モンテディオ山形が、クラブのシニア会員に独自アンケートを行ったところ、以下のような回答が寄せられました。

  • 一生自分の足で歩きたい
  • 認知症になりたくない
  • 一生自分の歯で食べ物を食べたい
  • 誤えんになりたくない
  • 何歳になっても人の役に立ちたい
  • 家族や友人と楽しくおしゃべりしたい

健康に関する以外にも「人の役に立ちたい」「友人と楽しく過ごしたい」など、今後の新しい繋がり、活動できる場所を求めていることが分かりました。

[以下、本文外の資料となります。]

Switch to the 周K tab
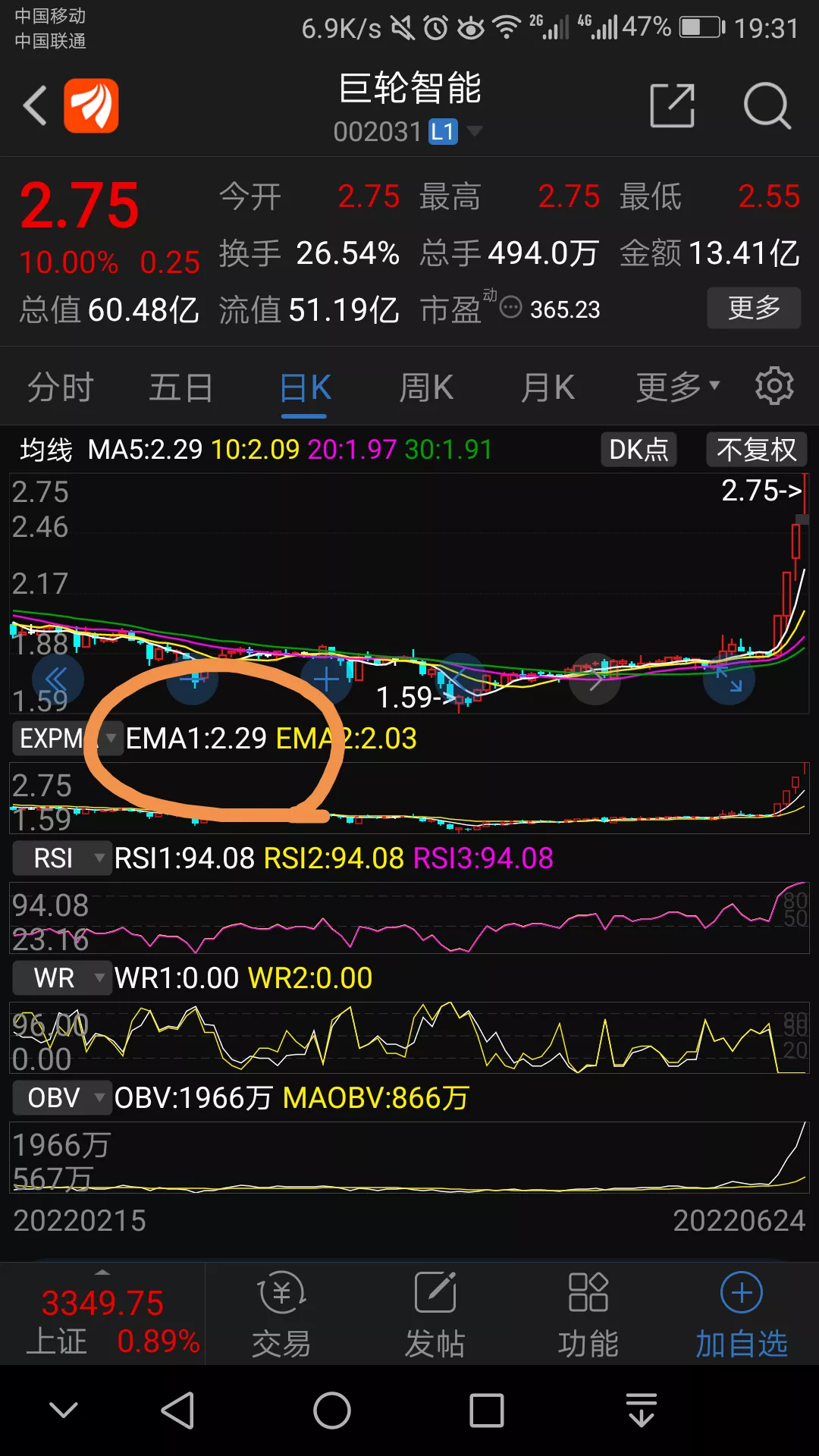Screen dimensions: 819x1456 click(426, 388)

この結果などを踏まえ、“声のチカラで山形を元気に”をテーマに、60歳以上のアクティブシニアコミュニティ『O-60 モンテディオやまびこ』が発足されました。

声を出して応援するサッカー文化から発想

“声”を起点にした理由について、「声を出すこととサッカーには強い結びつきがある」と声を出して応援するサッカー文化が背景にあると語ります。スタジアムを地域コミュニティの中心として活用でき、声援によって選手のモチベーションがあがり、新たなファンサービスの創出に繋がることが期待されます。

DEMODAYプレゼンテーション資料より1

また、声を出すことは脳の活性化や健康促進効果など、シニア世代が抱える課題解決にも繋がります。本事業ではパートナー企業のボイスクリエーションシュクルが独自開発し各地で展開する「声磨き®トレーニング」が活用されました。

《声を出すことのメリット》

  • アゴの可動域や滑舌をよくすることで、認知症予防効果
  • よく噛む、飲み込むことで、消化の活性化や誤嚥予防
  • コミュニケーション能力向上など

DEMODAYプレゼンテーション資料より2

シニアが健康で活躍できる地域を目指す

『O-60 モンテディオやまびこ』では、3つの課題(①健康、②繋がり、③機会)を解決すべく、以下のような実証事業を展開しました。

「やまびこ(声磨き®トレーニング)」の利用者を増やすため、自治体やスタジアムで実施。参加者の多くはレッスンによる変化を実感したようです。また、トレーニングのインストラクターを育成するために研修などを行いました。

シニア世代が“遊べる”“学べる”場所、コミュニティ機会を設けました。60歳以上を対象としたチャットによるコミュニティづくりをはじめ、10月にはクラブ初となるスタジアムイベント「シニアデー」を開催。スタジアムで積極的に声がけを行う挨拶運動「やまびこ挨拶隊」も結成されました。スタジアムを中心にシニアが活躍できる場所を数多く創出しました。現在は『Over-60 Community』という新たなコミュニティを立ち上げ、取組を継続しています。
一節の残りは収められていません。